Using the information
a) List every date or year that appears in the account of Lucian Adams, in the order it appears.
b) Continue the account of Lucian Adams from its last sentence.

Passage shown

In 1994, a 6-mile stretch of Interstate 37, between I-410 and I-10, was named in honor of Lucian Adams. Maybe you’ve seen signs for the freeway, in southeast San Antonio, and wondered who he is.
Adams was one of 12 children born into a Mexican American family in Port Arthur, near Beaumont, along the coast. Twenty-two years later, like a Gulf wind, Adams tore through a French wood and earned a Medal of Honor.
“I never had any fear,” Adams said years afterward. “And you do things so automatically because of the training that you had in the States that you don’t take time to think how serious, you know, the predicaments you get into are sometimes. And before you know it, you’re in it to your head and you just have to fight your way out.”
During World War II, in October 1944, Staff Sgt. Adams’ Army company was fighting to reconnect with the 3rd Battalion, 30th Infantry, which had become isolated in the Vosges Mountains near Saint-Dié-des-Vosges, in northeastern France. German machine-gun fire had killed three of Adams’ men and wounded six others before his unit could even move 10 yards.
While the remaining men took cover, Adams grabbed a Browning automatic rifle and charged forward, dodging from tree to tree and firing from his hip as machine-gun fire and grenades hit the trees over his head.
“I didn’t want to go down with any ammunition still on me,” Adams told The Dallas Morning News in 1993, “so I just kept firing.”
In 10 minutes of intense fighting, Adams single-handedly killed nine Germans and silenced three machine gun nests, reconnecting with the isolated battalion and restoring an important supply line for the Allies.
On April 23, 1945, Adams was awarded a Medal of Honor—the highest military distinction awarded by the U.S.—joining 472 other Americans to earn the remarkable distinction during World War II.

Supplied material

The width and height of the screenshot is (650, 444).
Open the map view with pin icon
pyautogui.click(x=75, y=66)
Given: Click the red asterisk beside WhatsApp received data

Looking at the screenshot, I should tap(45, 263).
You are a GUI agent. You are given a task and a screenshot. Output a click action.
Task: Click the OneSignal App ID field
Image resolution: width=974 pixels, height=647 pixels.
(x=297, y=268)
* * *
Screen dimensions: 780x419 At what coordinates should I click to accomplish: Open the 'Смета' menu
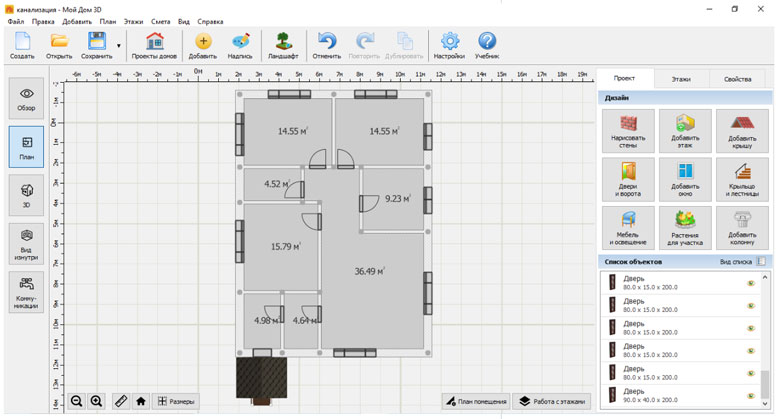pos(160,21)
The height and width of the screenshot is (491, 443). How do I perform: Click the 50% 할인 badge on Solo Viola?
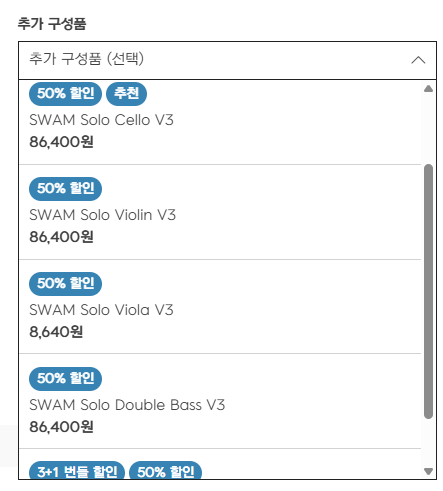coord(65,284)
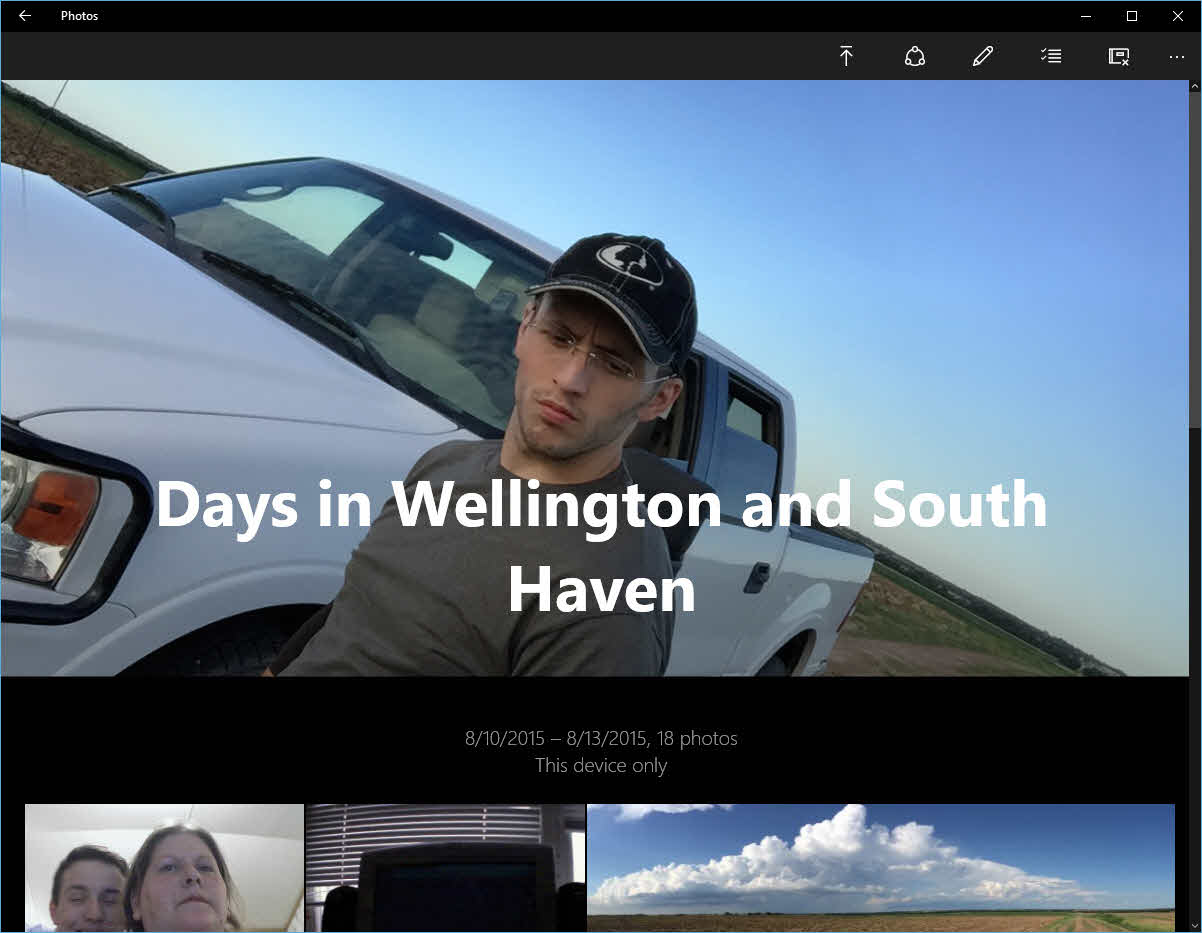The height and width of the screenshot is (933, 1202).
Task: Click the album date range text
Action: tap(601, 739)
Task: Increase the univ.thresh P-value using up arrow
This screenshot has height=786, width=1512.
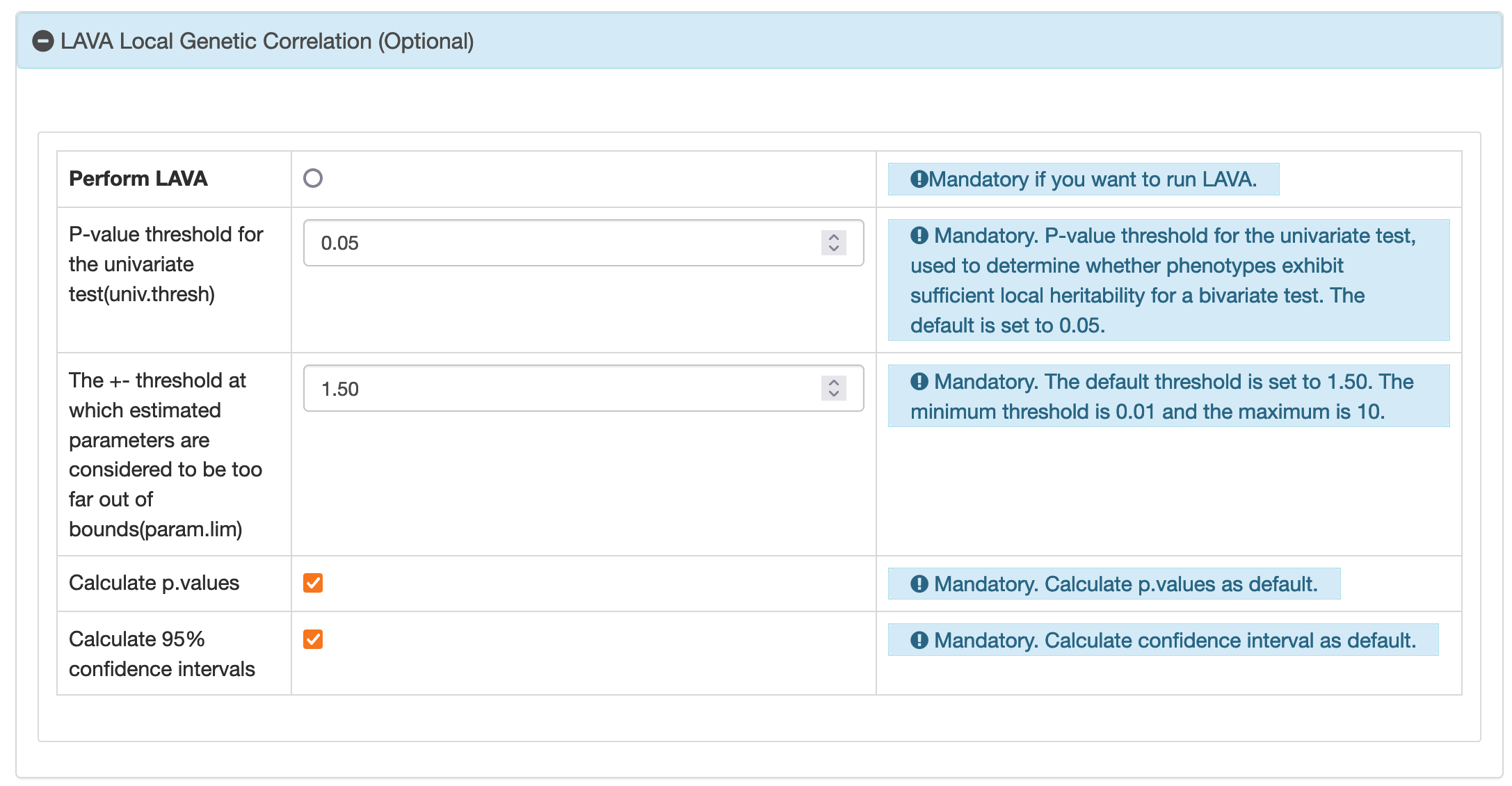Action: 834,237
---
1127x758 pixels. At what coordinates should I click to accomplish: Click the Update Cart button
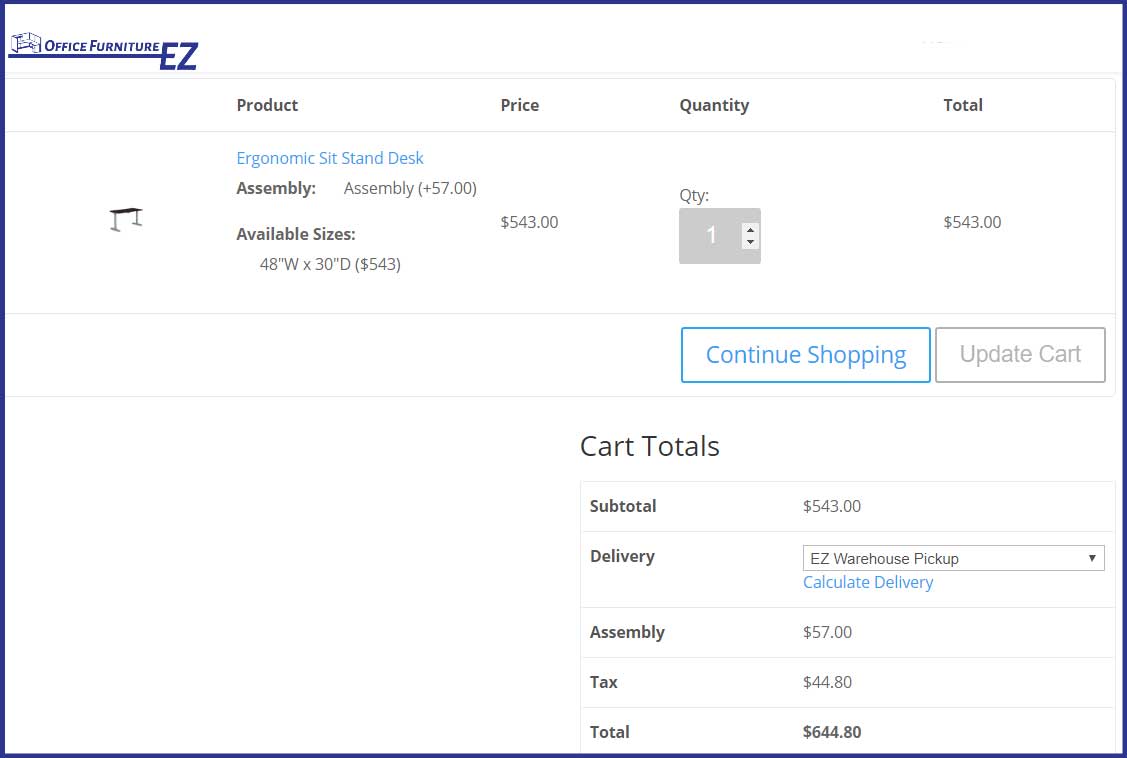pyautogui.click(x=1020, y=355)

Replies
a)
1994
October 1944
1993
April 23, 1945

b)
Along with four other members of the 3rd Infantry Division, Adams received his award at ceremonies held in Nuremberg’s Reichsparteitagsgelände (Reich Party Congress Grounds), which had been the scene of massive Nazi rallies before the war. The Allies had captured the grounds three days earlier.
A large cement swastika, symbol of the Nazi party, that was still on the stadium roof at the time of the presentation was covered with an American flag during the medal ceremony and destroyed with explosives shortly afterward.
Seven of Adams’ brothers also fought in the war, but he was the only one to return with a Medal of Honor. He also received a Purple Heart, earned earlier in the war, when he was wounded neutralizing an enemy machine gun nest in Italy.
After the war, Adams dedicated himself to helping other veterans. He worked for the next 40 years as a representative for the Veterans Administration in San Antonio. Afterward, he worked as a VA consultant for U.S. Rep. Frank Tejeda (himself a veteran who also has a highway named in his honor).
Adams retired in 1986 and died in March 2003. He was buried with full military honors at Fort Sam Houston National Cemetery in San Antonio.